Tag: Physical Chemistry

Optimization of Deposition Techniques for Thin Film Production and Analysis

Presenter(s): Madelyn Scott − Chemistry

Faculty Mentor(s): Cathy Wong, Kelly Wilson

Poster 15

Research Area: Physical Chemistry

Funding: Community for Minorities in STEM (CMiS) Travel Award Scholarship; Phil and Penny Knight Campus for Accelerating Scientific Impact

Organic semiconductors offer a green alternative to conventional conductive materials because they can be solution- processed on an industrial scale for use in solar cells and OLEDs. The electronic transitions in organic semiconducting materials determine their charge-carrying efficiency for use in such devices. Transient absorption spectroscopy can be used to track the population of mobile electron-hole pair combinations at controlled delay times after photogeneration by a laser pulse. This technique is typically used to study equilibrated systems, like static solutions or films, but not materials as they evolve. For in situ studies of non-equilibrated systems, the Wong Lab has developed a single-shot transient absorption (ssTA) spectrometer to measure the excited state dynamics of thin films during deposition by a capillary or slot die coater. The solution capillary is two microscope slides spaced by aluminum shims and housed in an aluminum frame. The slot die coater is an apparatus designed to mimic solution-processed films that are manufactured roll-to-roll on an industrial scale. In both deposition techniques, a mechanical slide pusher is attached to the deposition device and positioned over an aluminum
stage to produce films on microscope slides. Experimental parameters considered during optimization of each deposition method included the following: slide pusher velocity, cleaning methods of the deposition slides, temperature of the depositing solution, and materials constructing the slide pusher apparatus.

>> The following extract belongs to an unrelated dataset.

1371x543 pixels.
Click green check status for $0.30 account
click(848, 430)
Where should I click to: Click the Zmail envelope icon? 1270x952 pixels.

It was determined that the slot die coater enables more control over film quality than the solution capillary, producing films with more homogenous solution coverage. As a result, the slot die coater will be incorporated into the spectroscopy apparatus for the first in situ ssTA measurements of non- equilibrated material systems.

Modeling the Behavior of Pyruvic Acid at the Air-Water Interface

Presenter(s): Benjamin Muller − Chemistry

Faculty Mentor(s): Brittany Gordon, Dr. Geraldine Richmond

Poster 16

Research Area: Physical Chemistry

Studying the air-water interface provides valuable knowledge on important environmental systems like atmospheric aqueous secondary organic aerosol (aqSOA). Many small, aqueous organics that are known to contribute to aqSOA formation can further react in the air-water phase to form hydrated molecules. Since the atmosphere is a complex and variable place with many phases and interfacial regions it is difficult isolating this hydration process within particular organic systems. Modeling this behavior of hydrated organics at this interface is largely unknown. Pyruvic acid (PA) is an abundant atmospheric ketone found in aqSOA. Our research objective is to examine PA at the planar air-water interface using vibrational sum- frequency spectroscopy (VSFS). Sum frequency is a technique that shines visible and infrared light where air and water meet to understand molecular populations and behaviors of ordered molecules. Surface tensiometry measurements from the Wilhelmy plate will reveal the time dependency between PA and this complex system. Both techniques will help characterize how depth, conformational populations and orientation changes between the bulk, surface, and subsurface. This research will act as a platform to easily branch out to other systems of organics for future air-water interfacial studies.